Thank you for reaching out and providing detailed information about your project. It's great to see your proactive approach in optimizing your YOLOv8 model for inference on a Raspberry Pi. Here are some suggestions to help you achieve faster inference times while maintaining accuracy:

Pruning the Model

Pruning can indeed help in reducing the model size and speeding up inference. Here are some steps and considerations for pruning your YOLOv8 model:

1. Identify Layers to Prune: Focus on pruning layers that contribute to detecting larger objects, as your images primarily contain small to medium-sized objects. Typically, these layers are deeper in the network.

2. Use a Pruning Library: Libraries like Torch-Pruning can be very helpful. They provide tools to prune specific layers and fine-tune the model afterward.

3. Pruning Example:

   import torch
   import torch_pruning as tp
   from ultralytics import YOLO
   
   # Load your custom YOLOv8 model
   model = YOLO('path/to/your/custom_model.pt')
   
   # Define the pruning strategy
   strategy = tp.strategy.L1Strategy()  # or any other strategy
   
   # Prune specific layers
   for layer in model.model.modules():
       if isinstance(layer, torch.nn.Conv2d):
           pruning_plan = tp.create_pruning_plan(layer, strategy, amount=0.2)  # Prune 20% of the weights
           pruning_plan.exec()
   
   # Save the pruned model
   torch.save(model.state_dict(), 'path/to/pruned_model.pt')

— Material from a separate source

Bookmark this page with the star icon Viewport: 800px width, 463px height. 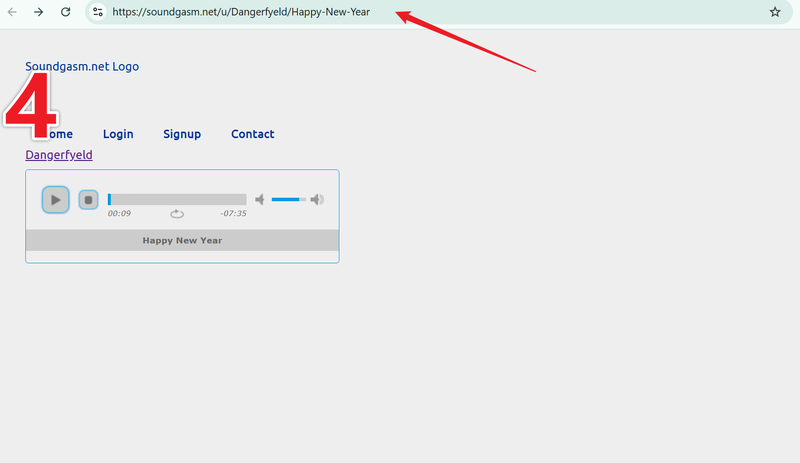(x=775, y=12)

4. Fine-Tuning: After pruning, it's essential to fine-tune the model on your dataset to recover any lost accuracy.

Sliced Inference with SAHI

Given your use case with larger images, integrating SAHI (Slicing Aided Hyper Inference) can significantly enhance performance by breaking down large images into smaller, manageable slices. This approach can help maintain accuracy while optimizing inference speed.

1. Install SAHI:

   pip install -U ultralytics sahi

2. Perform Sliced Inference:

   from sahi import AutoDetectionModel
   from sahi.predict import get_sliced_prediction
   from sahi.utils.cv import read_image
   
   # Load your YOLOv8 model
   detection_model = AutoDetectionModel.from_pretrained(
       model_type="yolov8",
       model_path="path/to/your/custom_model.pt",
       confidence_threshold=0.3,
       device="cuda:0"  # or 'cpu'
   )
   
   # Perform sliced inference
   result = get_sliced_prediction(
       "path/to/your/large_image.jpg",
       detection_model,
       slice_height=640,
       slice_width=640,
       overlap_height_ratio=0.2,
       overlap_width_ratio=0.2,
   )
   
   # Visualize results
   result.export_visuals(export_dir="path/to/export_dir/")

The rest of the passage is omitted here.